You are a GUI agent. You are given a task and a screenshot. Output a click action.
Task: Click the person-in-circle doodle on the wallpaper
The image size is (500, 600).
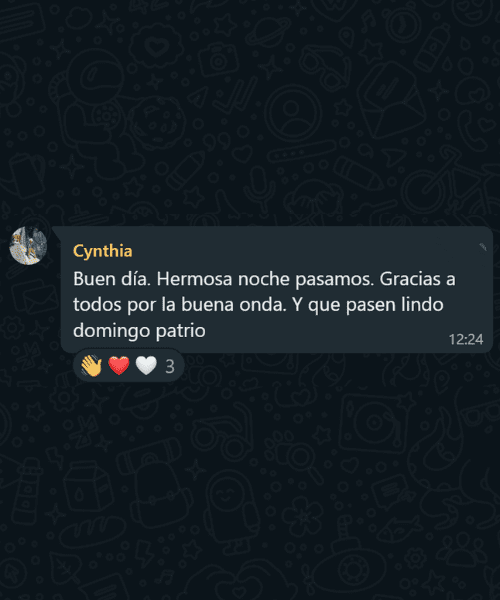click(x=293, y=112)
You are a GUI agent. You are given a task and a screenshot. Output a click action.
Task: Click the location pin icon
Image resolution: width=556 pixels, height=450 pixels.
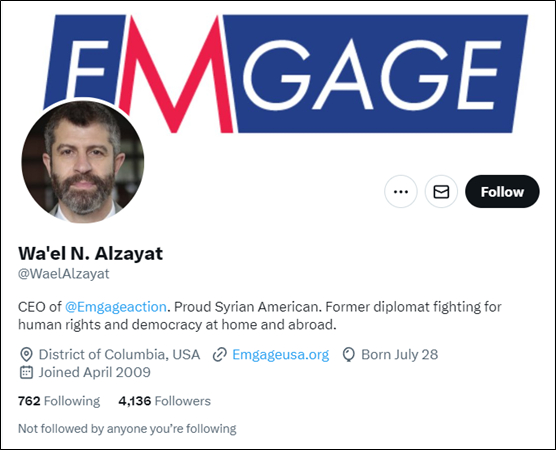26,355

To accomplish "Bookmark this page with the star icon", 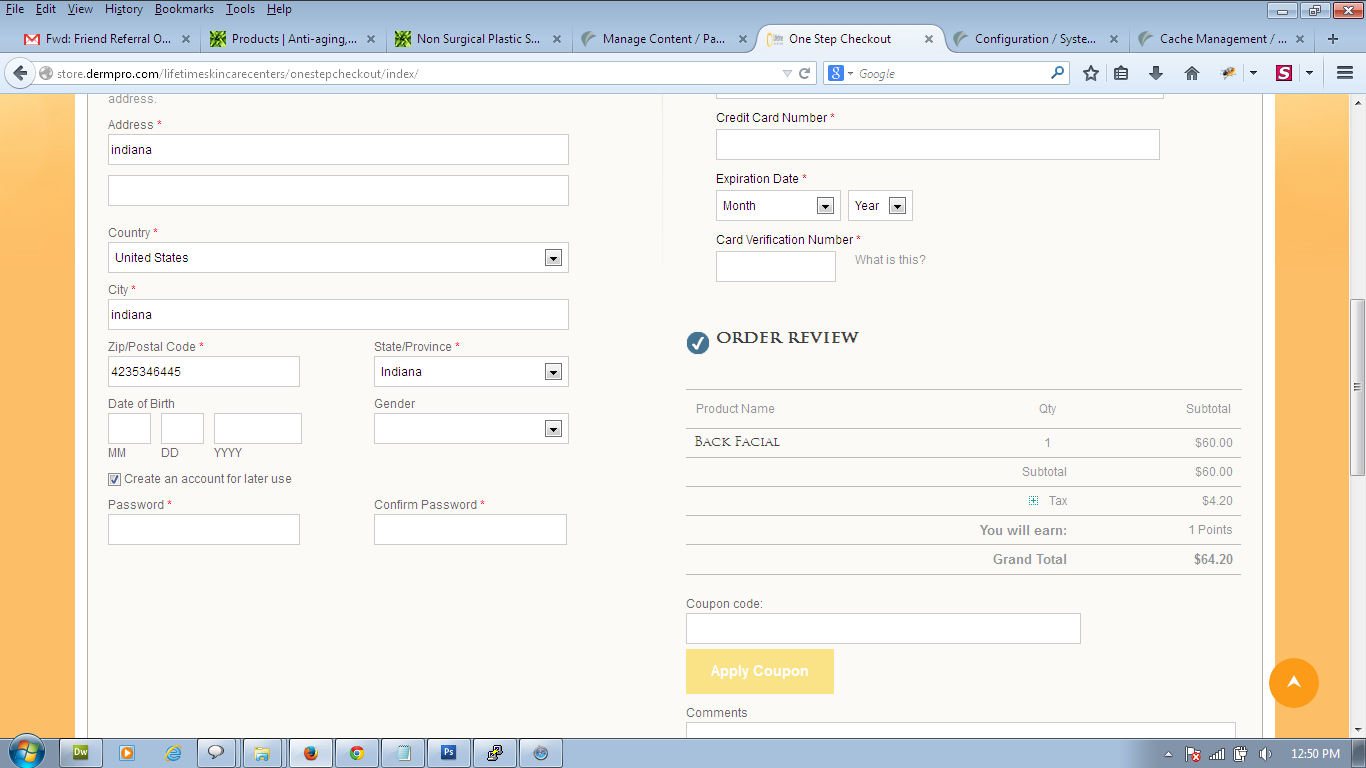I will tap(1091, 73).
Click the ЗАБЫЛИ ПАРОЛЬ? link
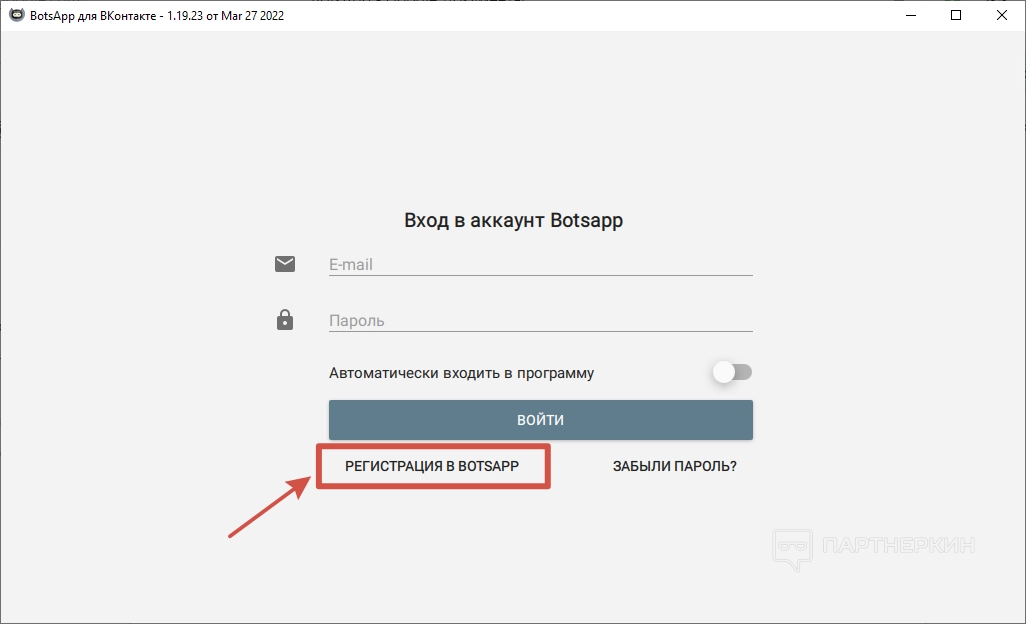 tap(675, 466)
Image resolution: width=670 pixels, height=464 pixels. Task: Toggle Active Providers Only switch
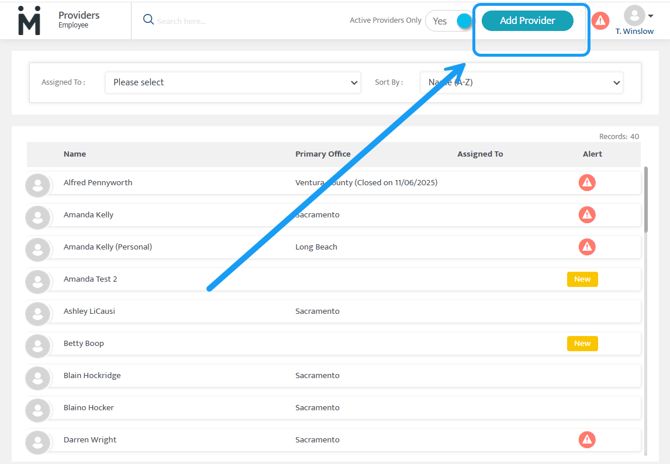(451, 21)
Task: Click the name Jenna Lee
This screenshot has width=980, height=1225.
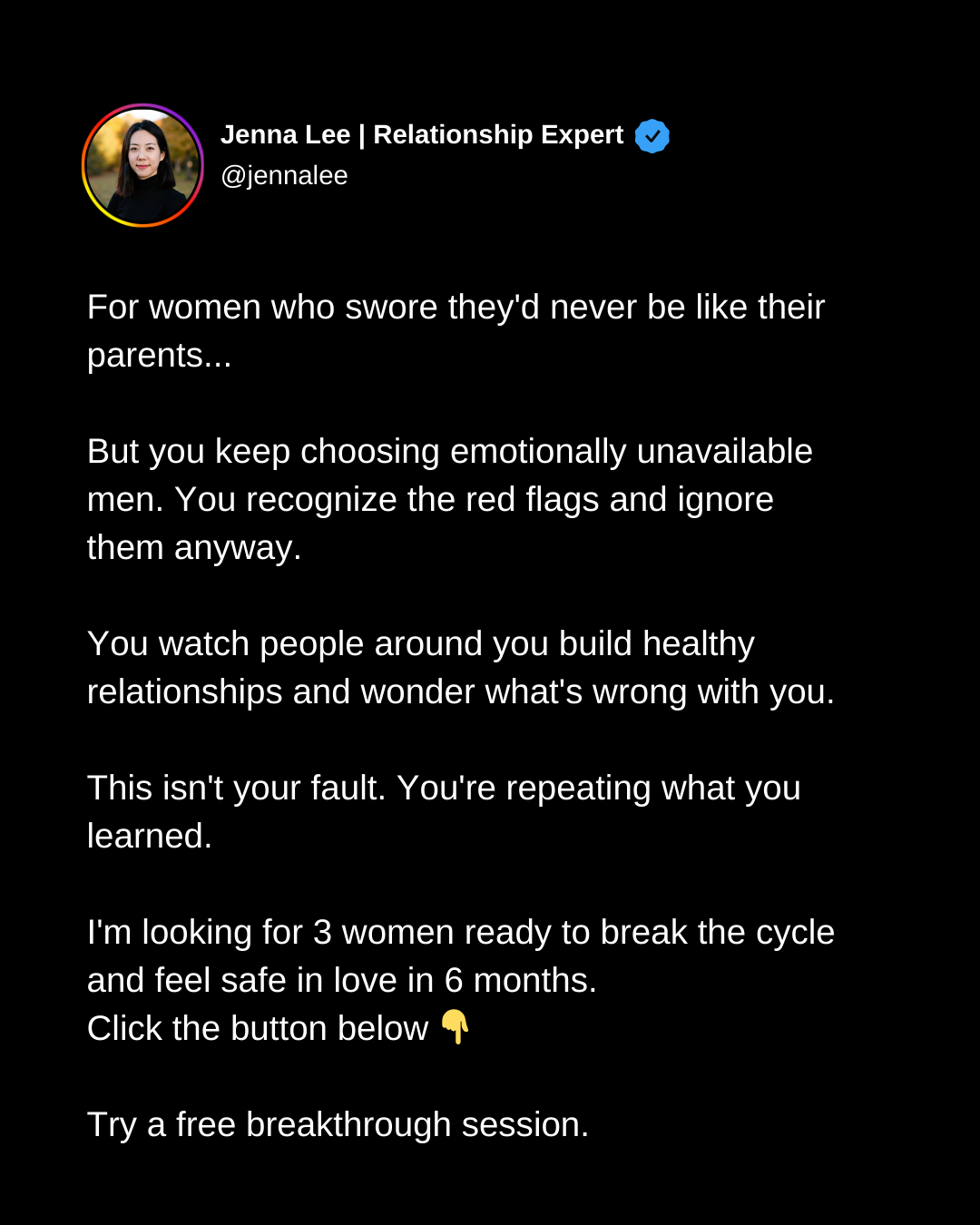Action: pos(285,134)
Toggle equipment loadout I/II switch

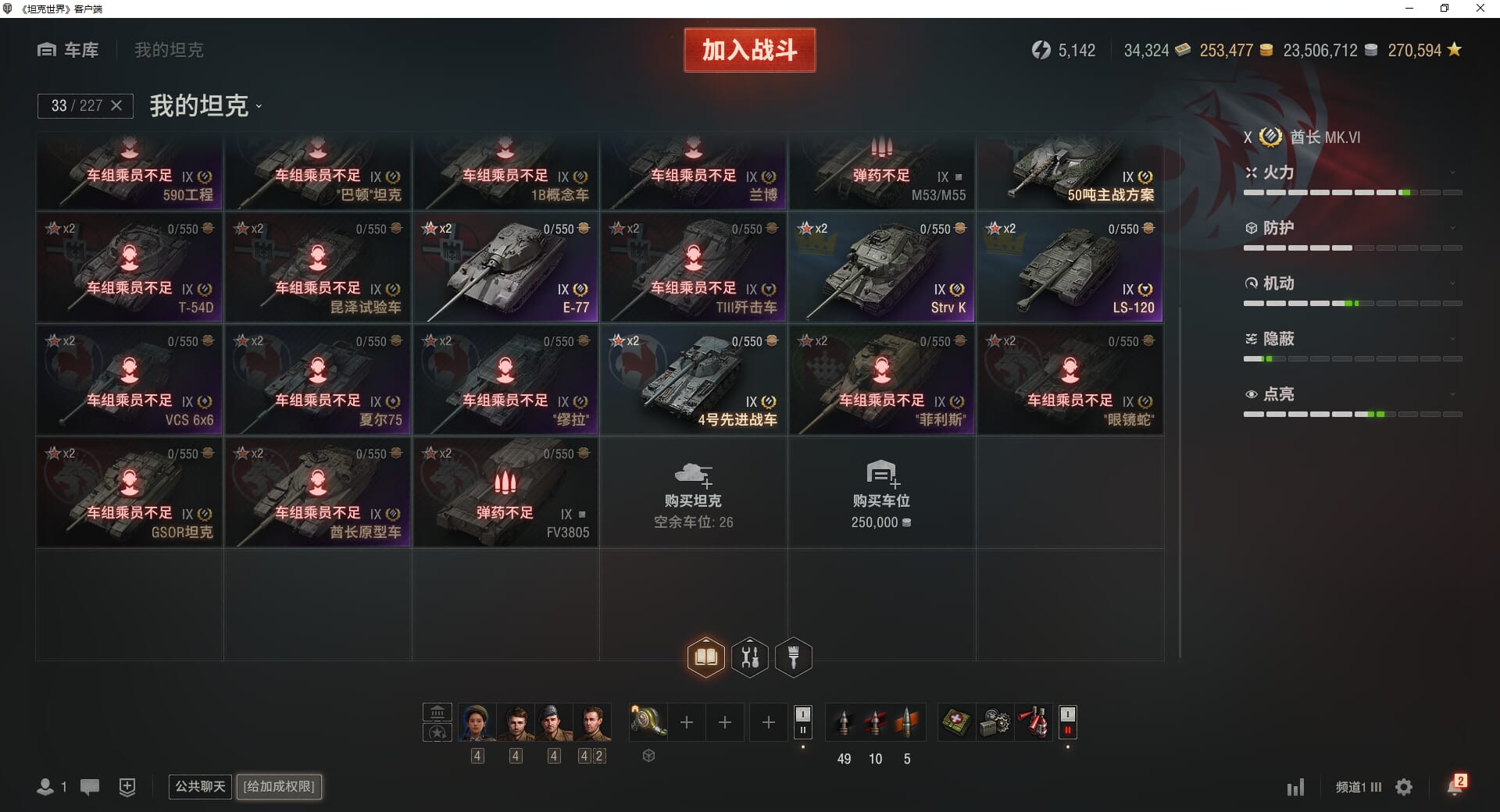[802, 722]
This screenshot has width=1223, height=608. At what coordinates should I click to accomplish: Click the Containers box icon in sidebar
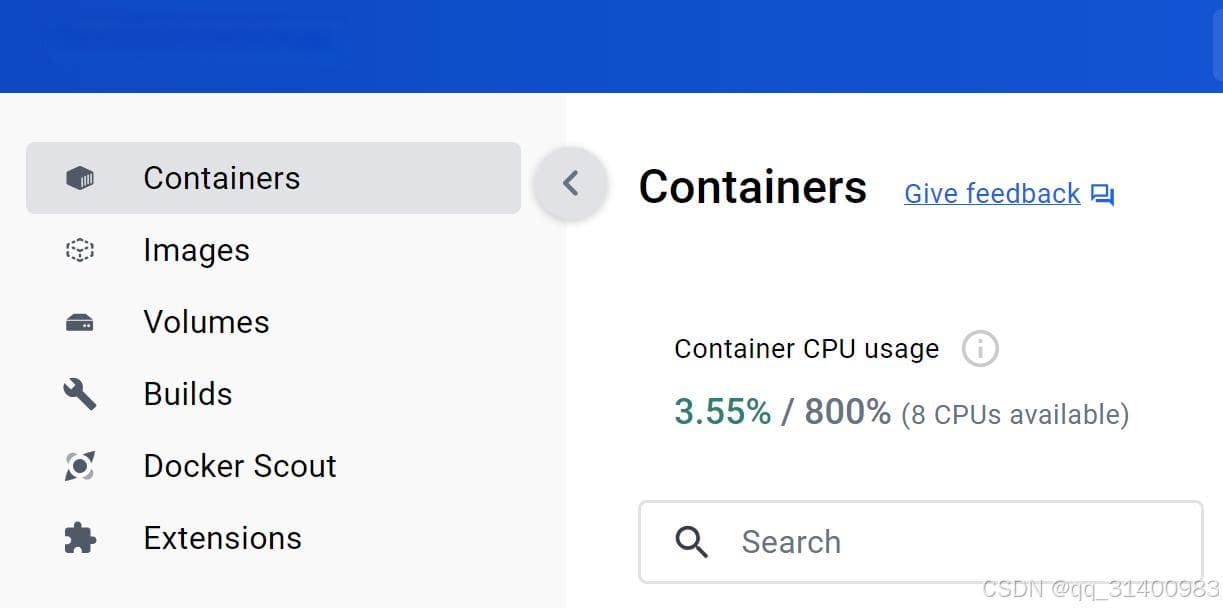pos(80,179)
□ □ □ □ □
What to do: Please retype, exactly and only, the lines from the one holding "This screenshot has width=1223, height=608." to the end of the entries, both ends included, without any pictures.

Result of this task:
This screenshot has width=1223, height=608. At what coordinates should I click to accomplish: Click the Containers box icon in sidebar
pos(80,179)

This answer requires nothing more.